Drop by drop: how much water are companies using?

If you tracked your water use every time you turned the tap—and the results were posted for the world to see—would you change your habits?

The AER is betting that energy companies will, which was one reason we released the Alberta Energy Industry Water Use Report. And the results might surprise some.

Despite being one of Alberta’s biggest industries, oil and gas development accounts for a small part of the province’s water use. In 2016, the energy industry accounted for 10 per cent of all water that was made available for use, but it used only a fifth of that amount.

“While companies are using far less water than what they’re allocated, making this data available to the public encourages companies to measure themselves against their peers and motivates them to use water more efficiently,” says Aruna Bissonauth, the AER’s manager of Industry Performance – Mining.

The AER rolled out the report in two parts. In spring 2017, we showed a provincial water-use summary for hydraulic fracturing, oil sands mining, in situ, and enhanced oil recovery. We then updated the report in February 2018 to show company-specific data for oil sands mining and in situ. Future updates will show company-specific data for hydraulic fracturing and enhanced oil recovery.

About 10 per cent of all water allocated by Alberta Environment and Parks in 2016 was allocated to the energy industry. The rest was allocated to other users such as agriculture and irrigation (44 per cent), commercial and cooling (28 per cent), and municipalities (11 per cent).

Shannon Chmelyk, manager of Industry Performance, noted that energy companies often use less water than the amount they request in their applications.

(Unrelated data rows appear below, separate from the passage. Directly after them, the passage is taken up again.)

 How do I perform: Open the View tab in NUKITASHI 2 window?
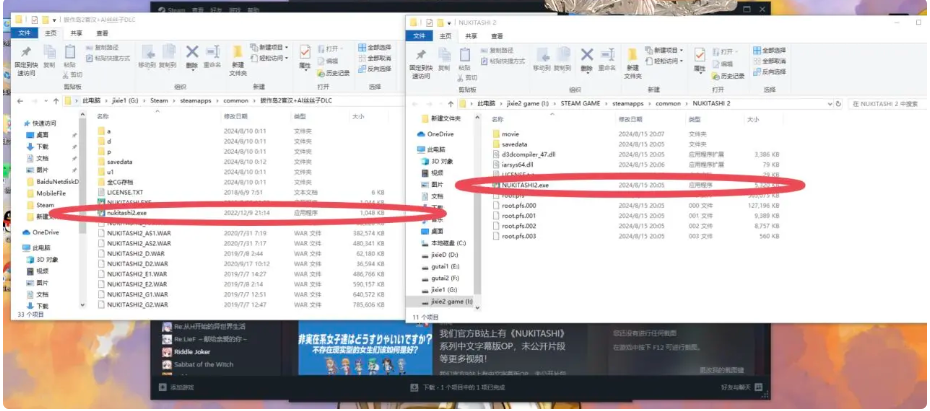tap(498, 34)
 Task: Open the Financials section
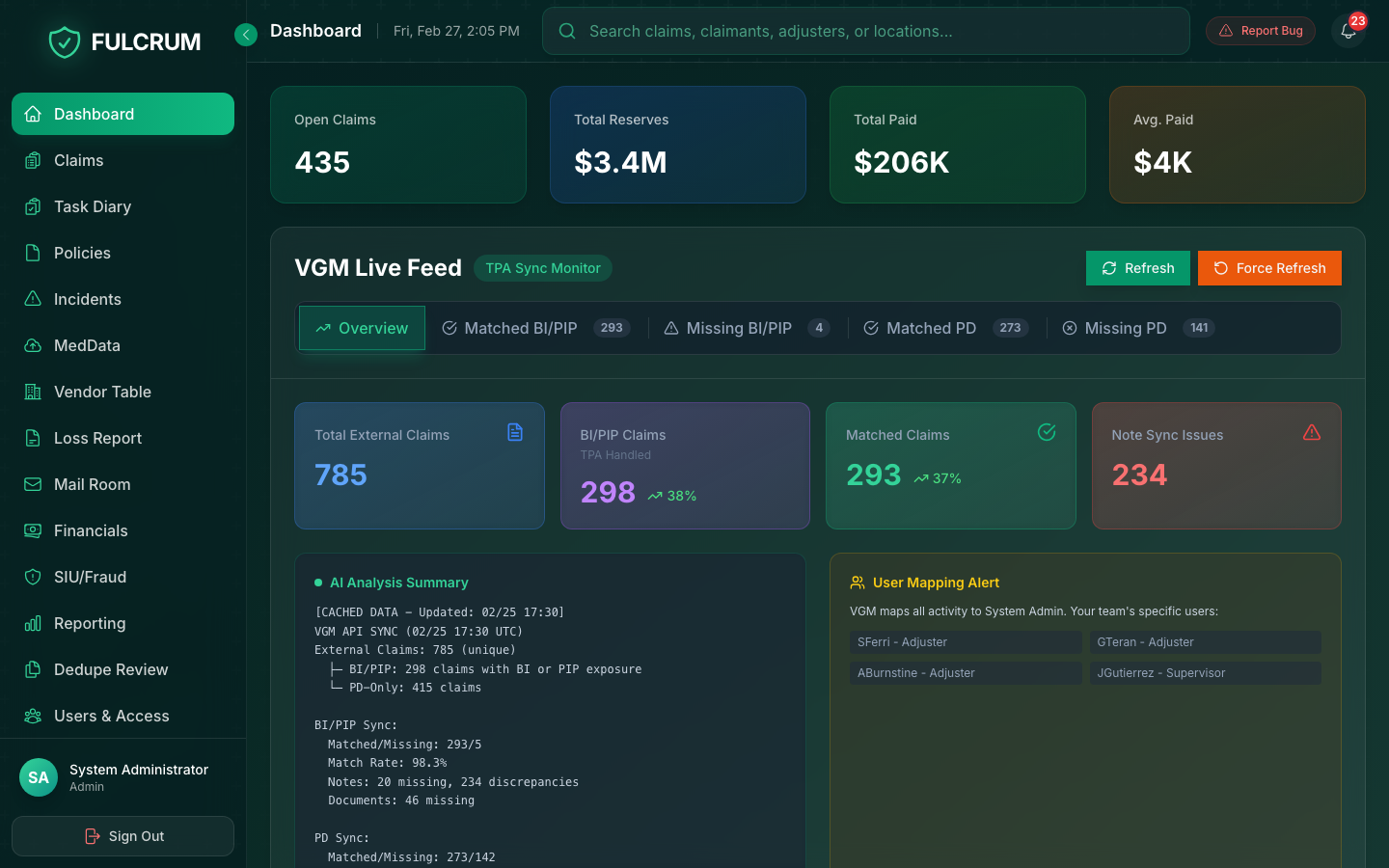pos(90,530)
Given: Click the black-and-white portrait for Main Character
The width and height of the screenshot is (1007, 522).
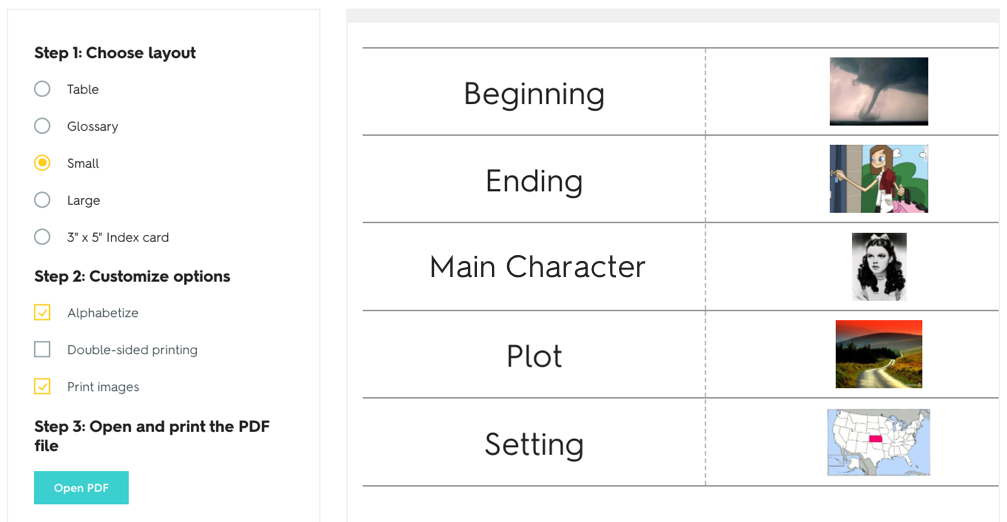Looking at the screenshot, I should [879, 266].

“Once companies finish planning for a project, they explore the site to gain a better understanding of where the oil, gas, or bitumen is,” said Chmelyk. “As projects become operational, companies can find ways to use less water by improving their operations over time, recycling more, and knowing exactly how much they need to get these resources out of the ground.”

The report is part of the AER’s industry performance program, which measures, evaluates, and reports on energy development activities we regulate. In addition to water, the AER has also reported on industry’s pipeline performance.

A Few Facts About H2O Use in Energy Development

  1. One is not like the other. Measuring water-use performance involves more than examining which company uses the least amount and which company recycles the most. It’s also important to look at how each company operates (i.e., mining or in situ) and at the size and age of their projects, because each factor affects their water use.
  2. Less is more. Over time and through new technologies and innovation, companies have reduced the amount of water they need. For example, in 2016, about 80 per cent of water used for oil sands mining was recycled from tailings ponds, while in situ recycled 86 per cent by separating and treating water from producing wells.
  3. A drop in the bucket. While recycling plays a large role in the industry, companies can also find ways to use less water by improving their operations over time, as noted in our 2017 industry water-use report.